**What is expected:** Your answer must be every line of the data that holds the string "height".

+-------+

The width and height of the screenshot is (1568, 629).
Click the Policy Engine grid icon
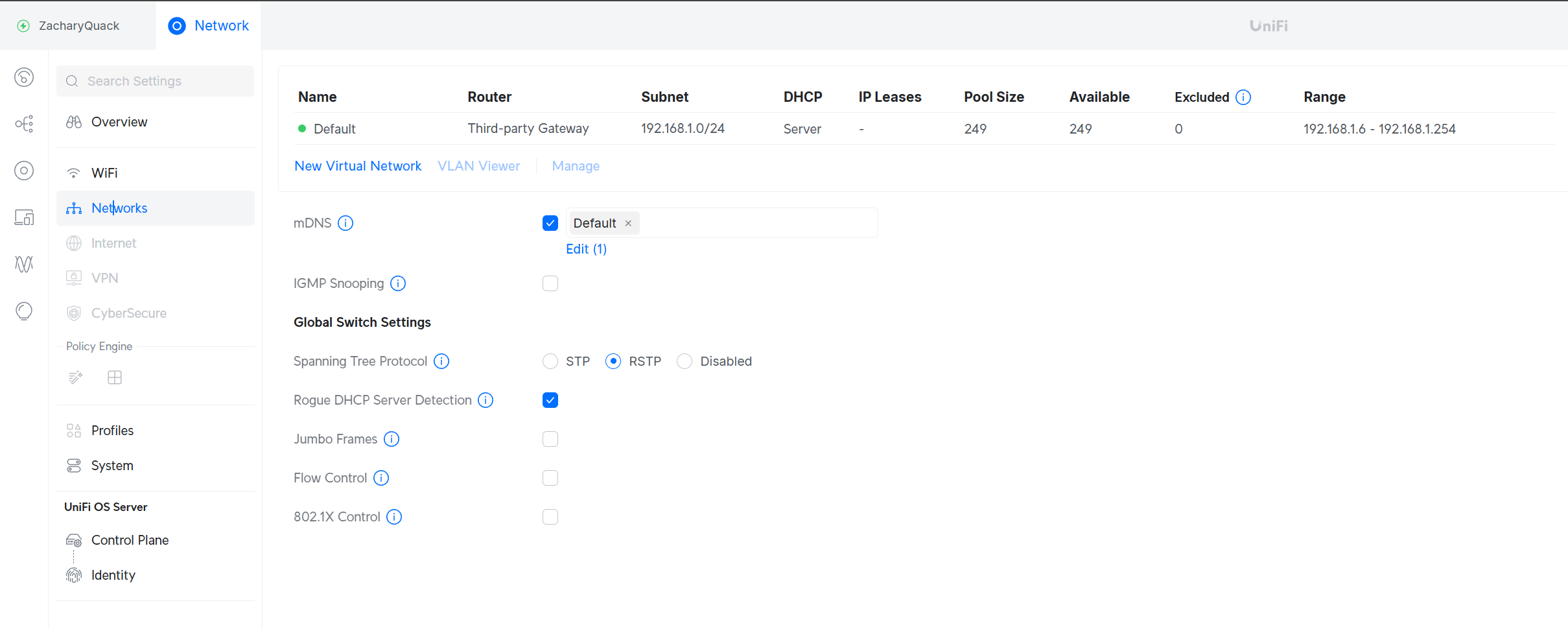115,377
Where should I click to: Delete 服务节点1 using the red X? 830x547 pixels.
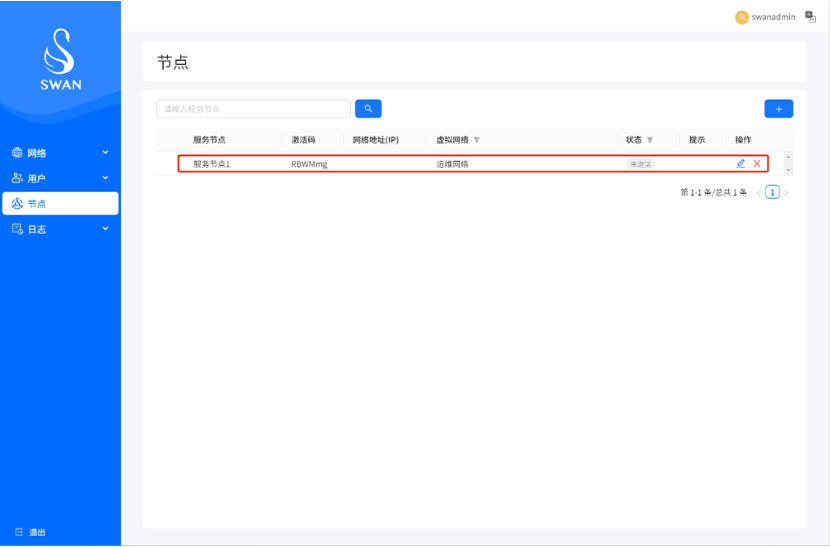click(757, 164)
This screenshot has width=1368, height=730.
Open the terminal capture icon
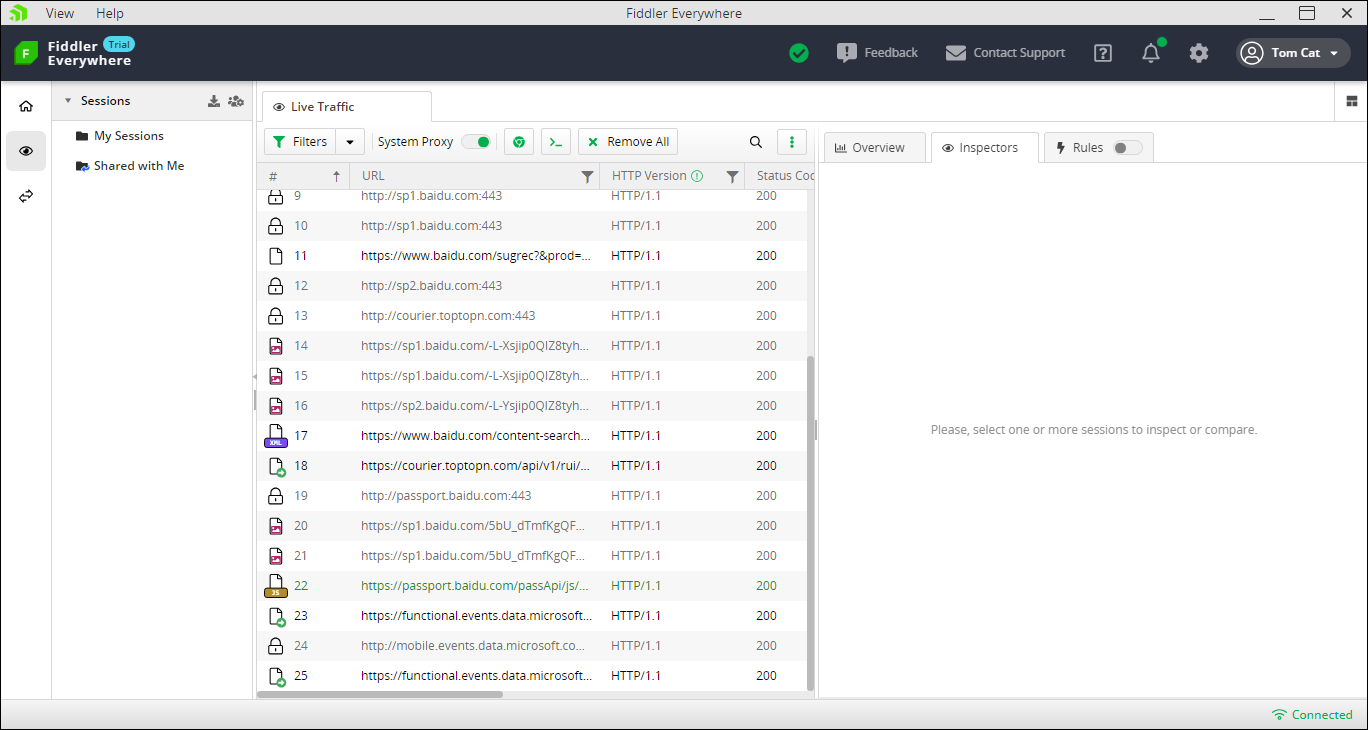tap(556, 142)
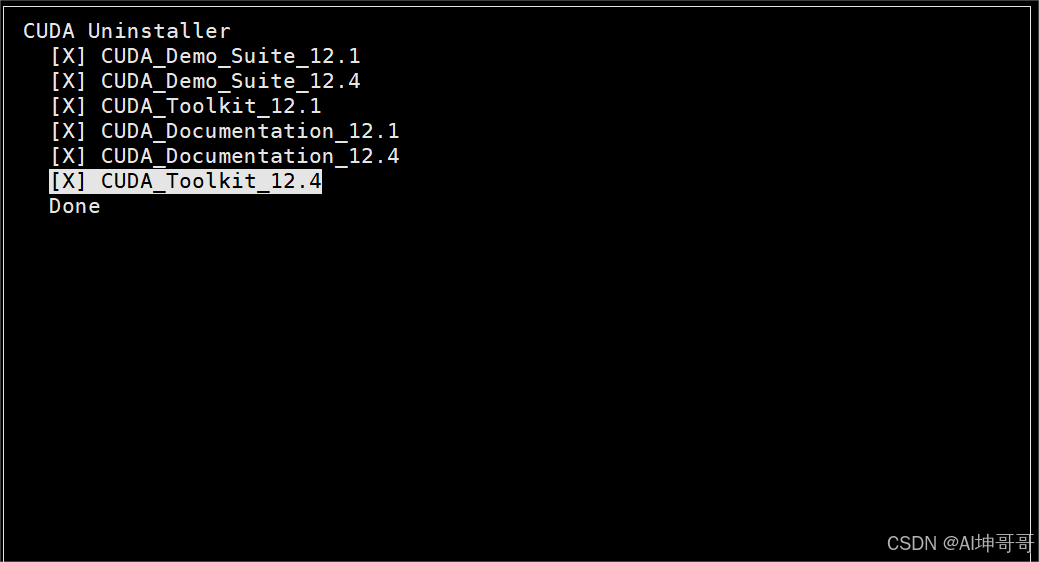Click the highlighted CUDA_Toolkit_12.4 label text
Screen dimensions: 1039x562
pos(211,182)
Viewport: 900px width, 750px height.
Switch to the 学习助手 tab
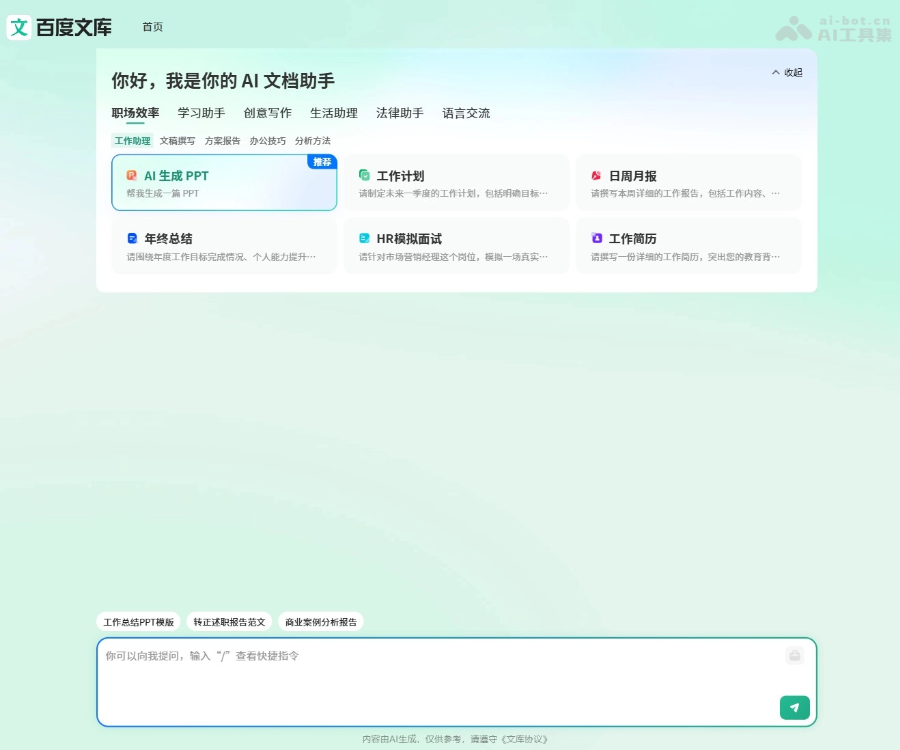tap(202, 113)
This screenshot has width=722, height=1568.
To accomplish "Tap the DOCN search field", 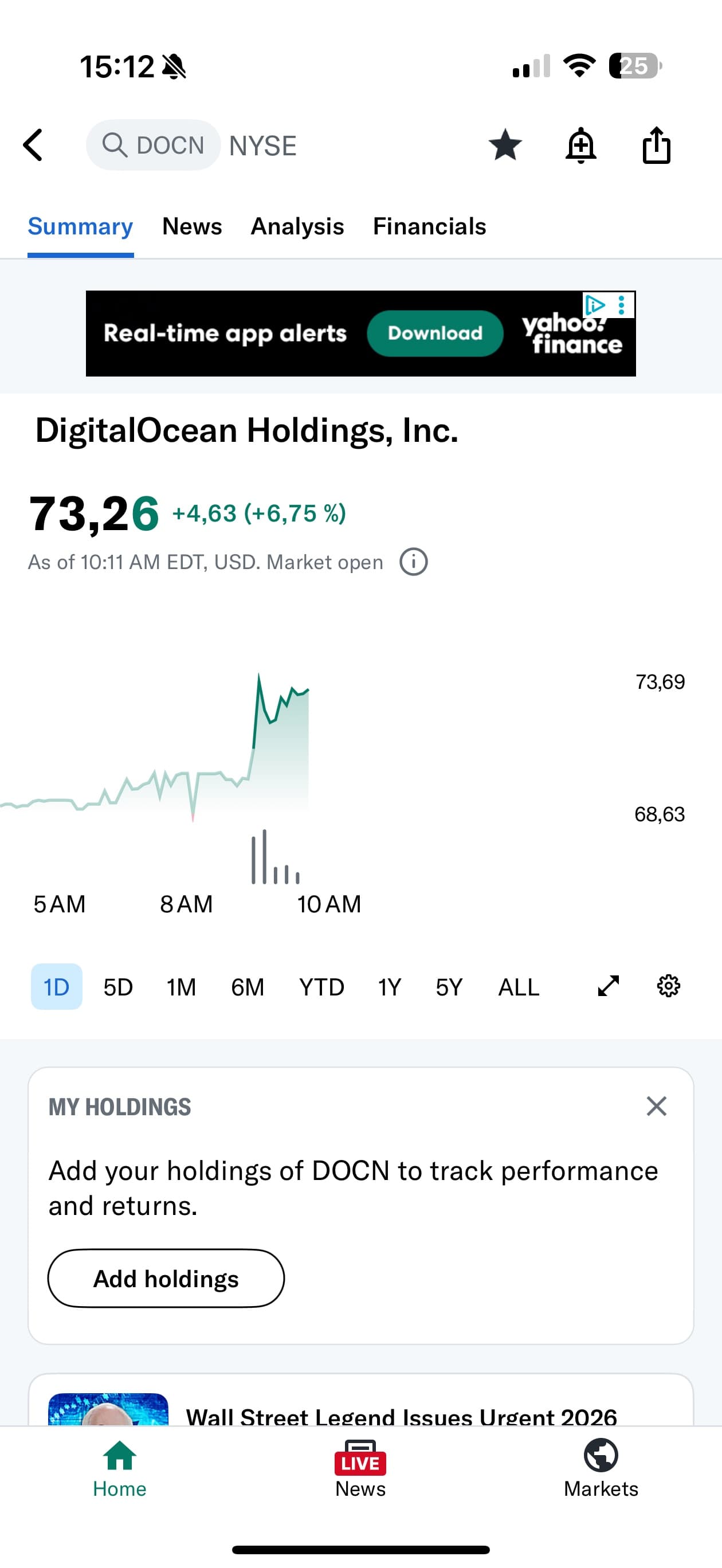I will tap(154, 145).
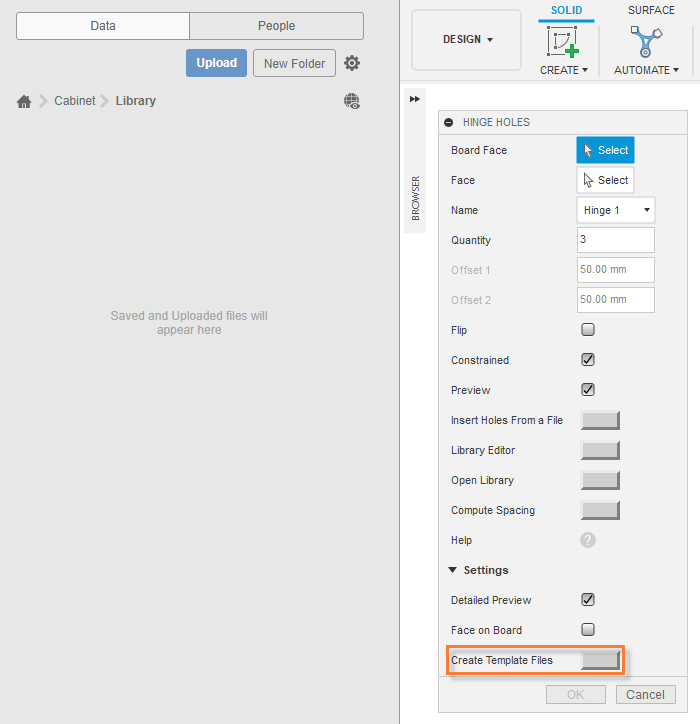
Task: Click the Create Template Files button
Action: click(600, 660)
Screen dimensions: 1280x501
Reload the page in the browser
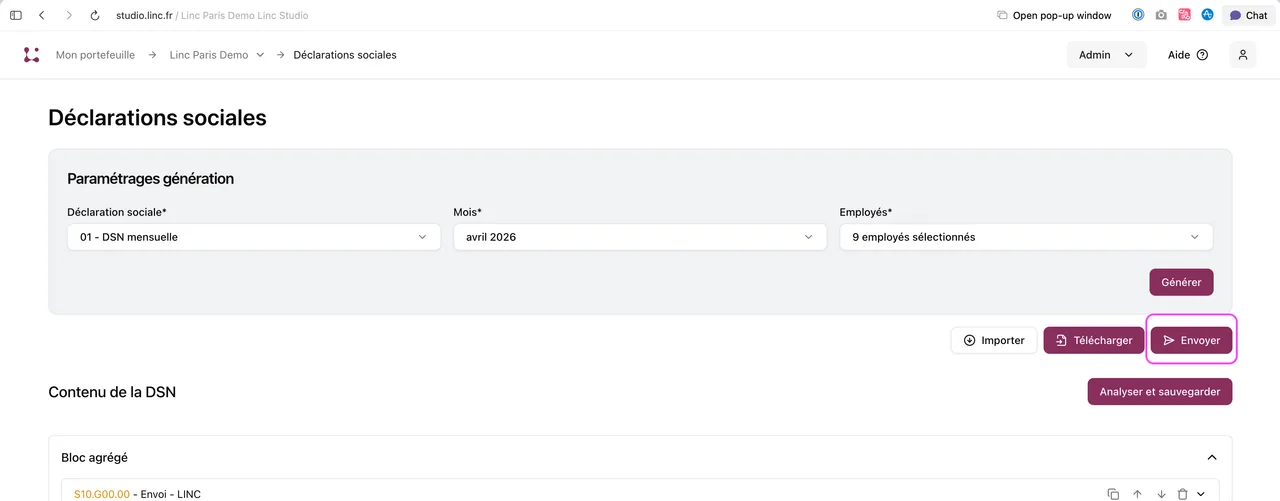pyautogui.click(x=95, y=15)
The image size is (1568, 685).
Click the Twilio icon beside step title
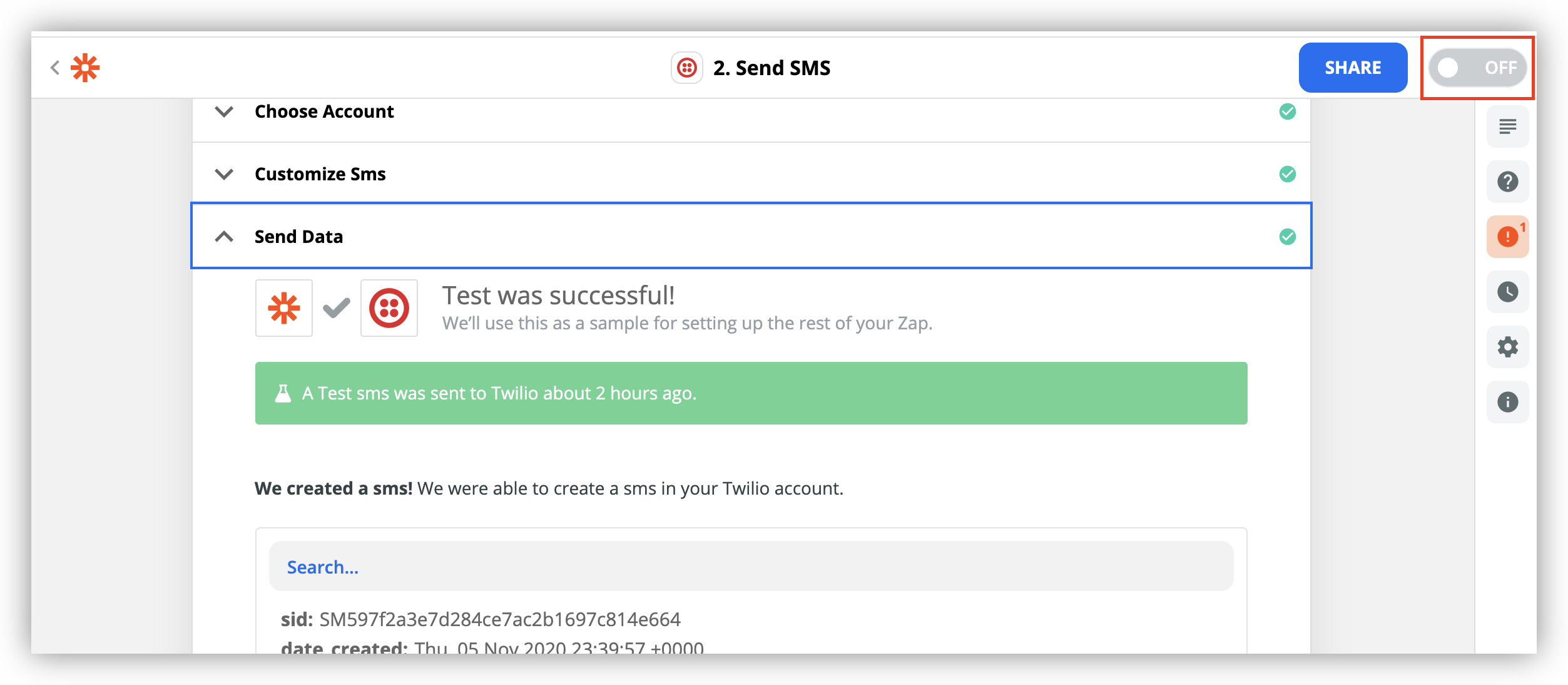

+-------+

**Exercise solution:**
The width and height of the screenshot is (1568, 629).
This screenshot has width=1368, height=730.
Viewport: 900px width, 750px height.
This screenshot has width=722, height=1568.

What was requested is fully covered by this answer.